Exercise set:
1. In the excerpt on Maine's EMS staffing shortages, how many Fort Fairfield workers quit after the vaccine mandate was issued?
2. Write the next part of the excerpt on Maine's EMS staffing shortages, starting after its final sentence.

Two hundred miles north of Waldoboro, near the border with Canada, is Fort Fairfield, a small town of 3,200. Deputy Fire Chief Cody Fenderson explains that two workers got vaccinated after the mandate was issued in mid-August, but eight quit.
"That was extremely frustrating," Fenderson says.
Now Fort Fairfield only has five full-time staffers available to fill 10 slots. Their roster of per diem workers all have full time jobs elsewhere, many with other EMS departments that are also facing shortages.
"You know, anybody who does ambulances is suffering," says Fenderson. "It's tough. I'm not sure what we're going to do and I don't know what the answer is."
Both nationally and in Maine, staffing issues have plagued the EMS system for years. It's intense work that takes a lot of training and offers low pay. In Maine's largest city, Portland, the municipal first-responder workforce is around 200 people, and 8 are expected to quit because of the vaccine mandate, according to the union president for firefighters, Chris Thomson.
That may not seem like a significant loss, but Thomson explains those are full-time positions, and those vacancies will have to be covered by other employees who are already exhausted by the pandemic and working overtime.
"You know, the union encourages people to get their vaccine. I personally got the vaccine. And we're not in denial of how serious the pandemic is," Thomson says. "But the firefighters and the nurses have been doing this for a year and half, and I think that we've done it safely. And I think the only thing that really threatens the health of the public is short staffing."

(Lines excerpted from a collection)
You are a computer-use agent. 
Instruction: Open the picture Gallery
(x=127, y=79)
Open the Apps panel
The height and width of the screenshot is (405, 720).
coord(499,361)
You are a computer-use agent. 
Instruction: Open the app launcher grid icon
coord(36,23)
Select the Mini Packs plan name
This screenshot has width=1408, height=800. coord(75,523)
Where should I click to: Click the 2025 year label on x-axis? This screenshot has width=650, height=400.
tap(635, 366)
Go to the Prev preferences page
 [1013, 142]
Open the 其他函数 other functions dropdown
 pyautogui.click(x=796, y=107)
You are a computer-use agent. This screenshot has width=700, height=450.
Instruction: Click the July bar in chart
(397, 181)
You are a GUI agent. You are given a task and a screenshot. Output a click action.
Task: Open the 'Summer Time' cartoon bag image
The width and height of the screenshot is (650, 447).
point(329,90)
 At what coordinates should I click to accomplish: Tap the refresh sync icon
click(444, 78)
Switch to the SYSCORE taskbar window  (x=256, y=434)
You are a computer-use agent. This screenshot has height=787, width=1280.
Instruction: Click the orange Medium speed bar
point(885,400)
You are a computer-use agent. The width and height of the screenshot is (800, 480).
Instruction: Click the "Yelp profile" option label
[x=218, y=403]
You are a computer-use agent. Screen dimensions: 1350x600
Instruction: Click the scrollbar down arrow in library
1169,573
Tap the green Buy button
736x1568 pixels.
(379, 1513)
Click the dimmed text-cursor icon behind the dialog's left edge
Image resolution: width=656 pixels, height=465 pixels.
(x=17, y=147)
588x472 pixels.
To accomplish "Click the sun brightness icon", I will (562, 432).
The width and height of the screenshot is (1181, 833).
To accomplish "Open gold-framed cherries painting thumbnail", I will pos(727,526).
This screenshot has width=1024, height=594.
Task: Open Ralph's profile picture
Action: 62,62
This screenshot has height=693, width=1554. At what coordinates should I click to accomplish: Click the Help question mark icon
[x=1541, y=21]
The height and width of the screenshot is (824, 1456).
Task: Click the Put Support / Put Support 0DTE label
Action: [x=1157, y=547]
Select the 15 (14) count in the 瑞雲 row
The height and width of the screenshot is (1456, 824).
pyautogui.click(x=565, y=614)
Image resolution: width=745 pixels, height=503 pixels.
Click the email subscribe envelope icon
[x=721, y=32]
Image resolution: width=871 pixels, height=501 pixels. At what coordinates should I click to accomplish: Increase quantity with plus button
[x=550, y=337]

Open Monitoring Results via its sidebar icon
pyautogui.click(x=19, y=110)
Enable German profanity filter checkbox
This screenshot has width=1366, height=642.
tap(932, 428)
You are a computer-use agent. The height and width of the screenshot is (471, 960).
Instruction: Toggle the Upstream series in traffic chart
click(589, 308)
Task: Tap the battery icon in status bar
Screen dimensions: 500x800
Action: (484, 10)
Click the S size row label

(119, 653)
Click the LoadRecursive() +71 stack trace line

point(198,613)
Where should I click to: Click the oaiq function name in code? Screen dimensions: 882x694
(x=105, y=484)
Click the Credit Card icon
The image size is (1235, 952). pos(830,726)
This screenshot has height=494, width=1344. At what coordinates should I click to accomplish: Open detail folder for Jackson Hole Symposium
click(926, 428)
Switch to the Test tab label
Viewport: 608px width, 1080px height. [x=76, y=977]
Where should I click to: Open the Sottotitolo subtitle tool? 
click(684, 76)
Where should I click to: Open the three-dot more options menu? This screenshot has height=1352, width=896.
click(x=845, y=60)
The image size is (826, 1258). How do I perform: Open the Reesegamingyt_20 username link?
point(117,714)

Expected outputs:
1. Eight workers quit.

2.
Thomson maintains unvaccinated staff should be allowed to stay on the job because they're experts in infection-control measures and wear personal protective equipment such as masks and gloves.
But Maine's Public Safety Commissioner, Mike Sauschuck, says EMS departments also risk staff shortages if workers are exposed to COVID and have to isolate or quarantine.
"Win-win scenarios are often talked about but seldom realized," he says. "So sure, you may have a situation where staffing concerns are a reality in communities. But for us, we do believe the broader impact, the safer impact on our system is through vaccination."
Some EMS departments in Maine have complied fully with the mandate, with no one quitting. Andrew Turcotte, the Fire Chief and Director of EMS for the city of Westbrook, says all 70 of his staff members are now vaccinated. He doesn't see the new mandate as being any different from the vaccine requirements to attend school or to enter the healthcare field.
"I think that we all have not only a social responsibility but a moral one," Turcotte says. "We chose to get into the healthcare field, and with that comes responsibilities and accountabilities. That includes ensuring that you're vaccinated."
Statewide numbers released Wednesday show close to 97% of EMS workers in Maine have gotten vaccinated. But that varies by county: rural Piscataquis and Franklin counties reported that 18% and 10% of EMS employees, respectively, are still unvaccinated as of mid-October.
Not all EMS departments have reported their vaccination rates to the state. Waldoboro is in Lincoln County, where only 8 of the 12 departments have reported their rates. Among those 8, the rate of noncompliance was just 1.6%.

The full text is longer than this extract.